== Segment start ==

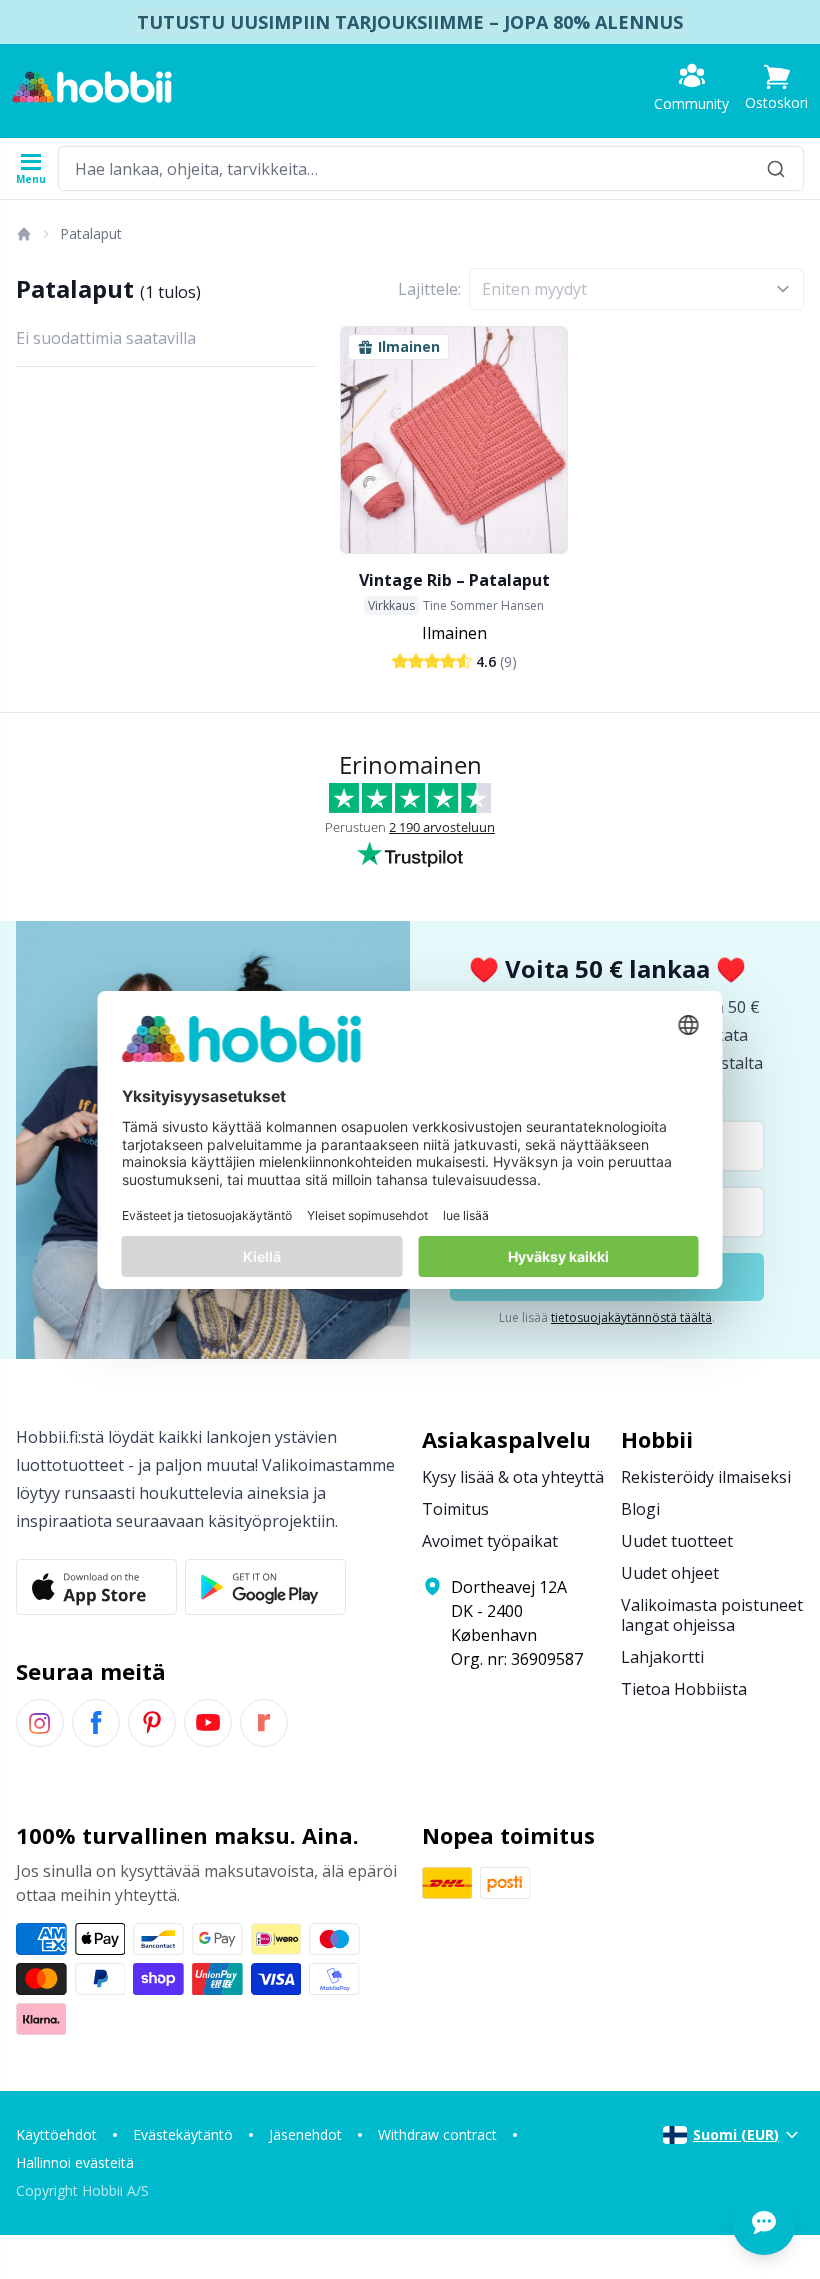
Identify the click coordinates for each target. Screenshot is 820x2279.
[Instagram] (40, 1723)
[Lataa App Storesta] (96, 1587)
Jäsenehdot (305, 2134)
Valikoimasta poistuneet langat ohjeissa (712, 1615)
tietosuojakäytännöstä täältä (631, 1317)
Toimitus (455, 1509)
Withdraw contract (437, 2134)
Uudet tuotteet (677, 1541)
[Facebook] (96, 1723)
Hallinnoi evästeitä (75, 2162)
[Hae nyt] (776, 168)
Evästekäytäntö (183, 2134)
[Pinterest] (152, 1723)
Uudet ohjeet (670, 1573)
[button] (776, 87)
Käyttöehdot (56, 2134)
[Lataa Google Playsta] (265, 1587)
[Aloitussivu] (23, 234)
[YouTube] (208, 1723)
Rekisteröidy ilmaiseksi (706, 1477)
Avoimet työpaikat (490, 1541)
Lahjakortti (662, 1657)
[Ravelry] (264, 1723)
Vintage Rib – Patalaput (454, 580)
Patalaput (91, 233)
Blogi (640, 1509)
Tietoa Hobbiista (684, 1689)
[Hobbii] (92, 87)
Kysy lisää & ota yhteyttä (513, 1477)
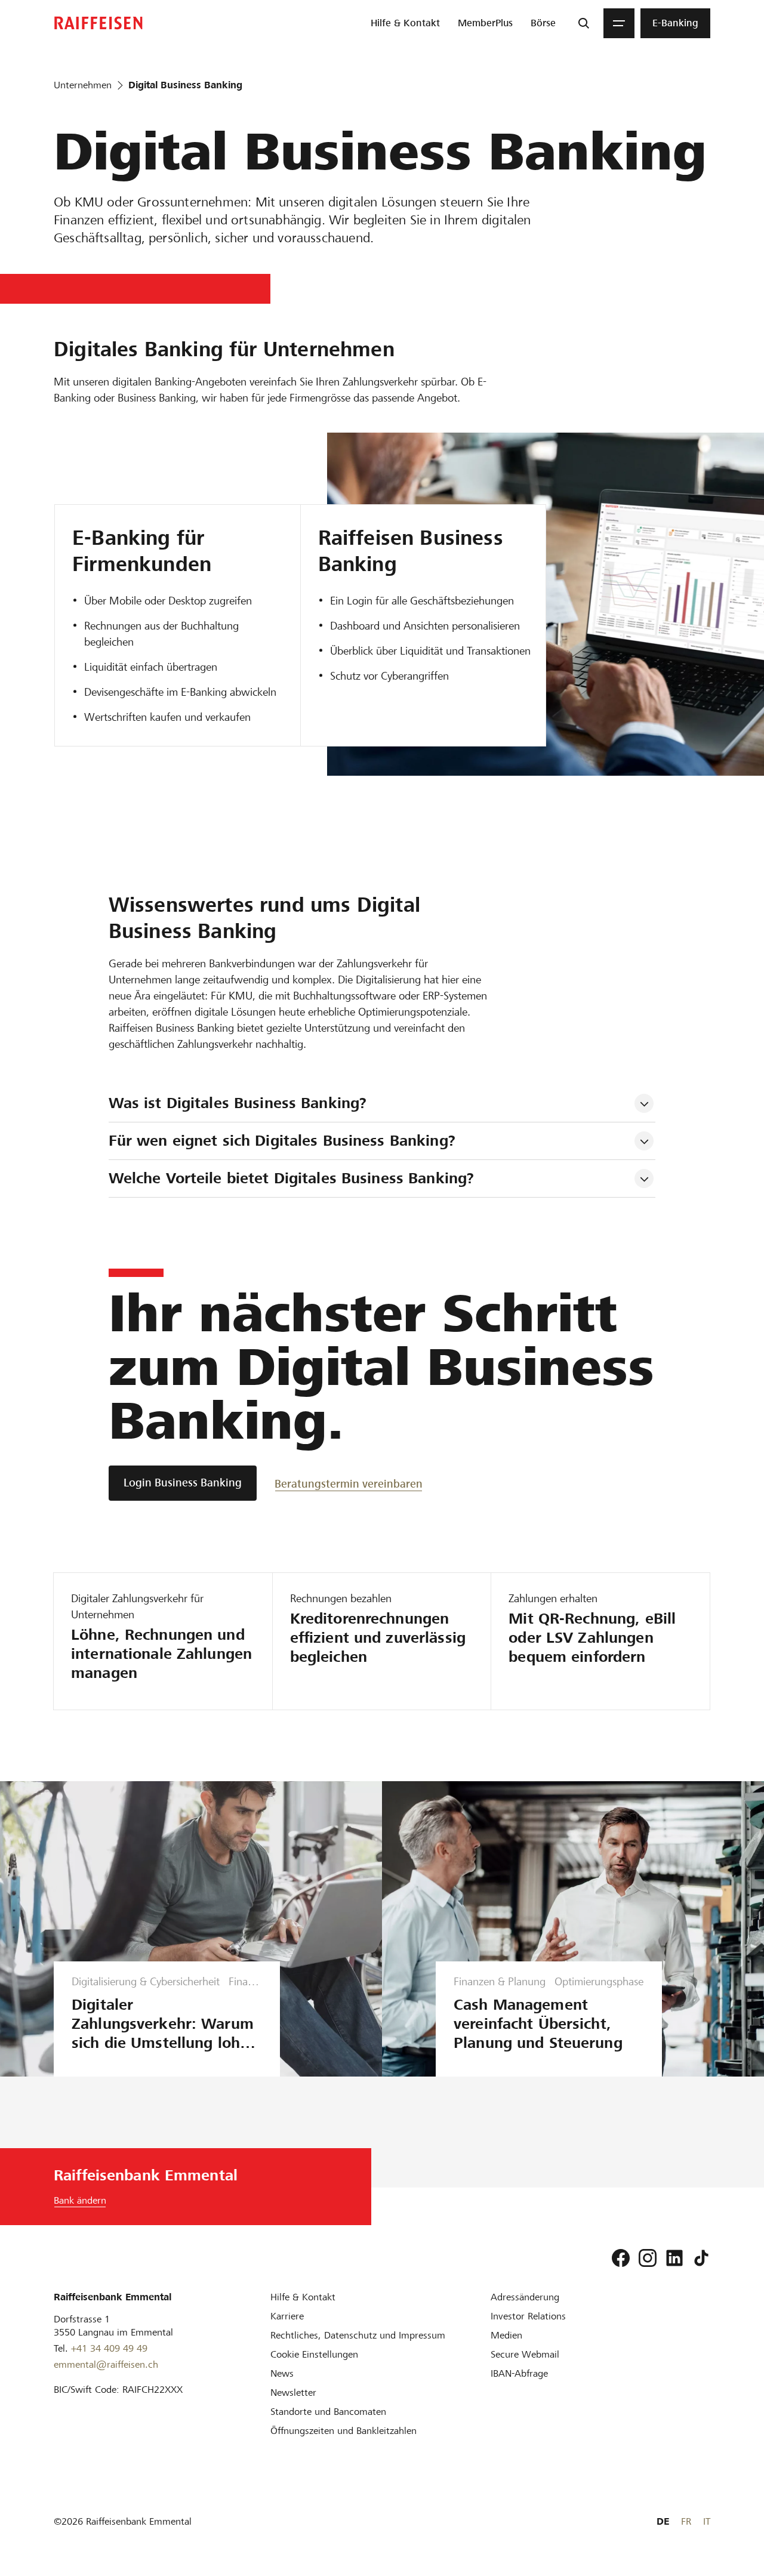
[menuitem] (405, 23)
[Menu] (618, 23)
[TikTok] (701, 2258)
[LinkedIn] (674, 2258)
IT (706, 2521)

== Segment end ==

EXERCISE REQUIREMENTS>
For this answer, return word for word the lines from the first line of the records through the line containing "[Lataa Google Playsta] (265, 1587)". Omit the pictures.

REPLY>
Identify the click coordinates for each target. Screenshot is 820x2279.
[Instagram] (40, 1723)
[Lataa App Storesta] (96, 1587)
Jäsenehdot (305, 2134)
Valikoimasta poistuneet langat ohjeissa (712, 1615)
tietosuojakäytännöstä täältä (631, 1317)
Toimitus (455, 1509)
Withdraw contract (437, 2134)
Uudet tuotteet (677, 1541)
[Facebook] (96, 1723)
Hallinnoi evästeitä (75, 2162)
[Hae nyt] (776, 168)
Evästekäytäntö (183, 2134)
[Pinterest] (152, 1723)
Uudet ohjeet (670, 1573)
[button] (776, 87)
Käyttöehdot (56, 2134)
[Lataa Google Playsta] (265, 1587)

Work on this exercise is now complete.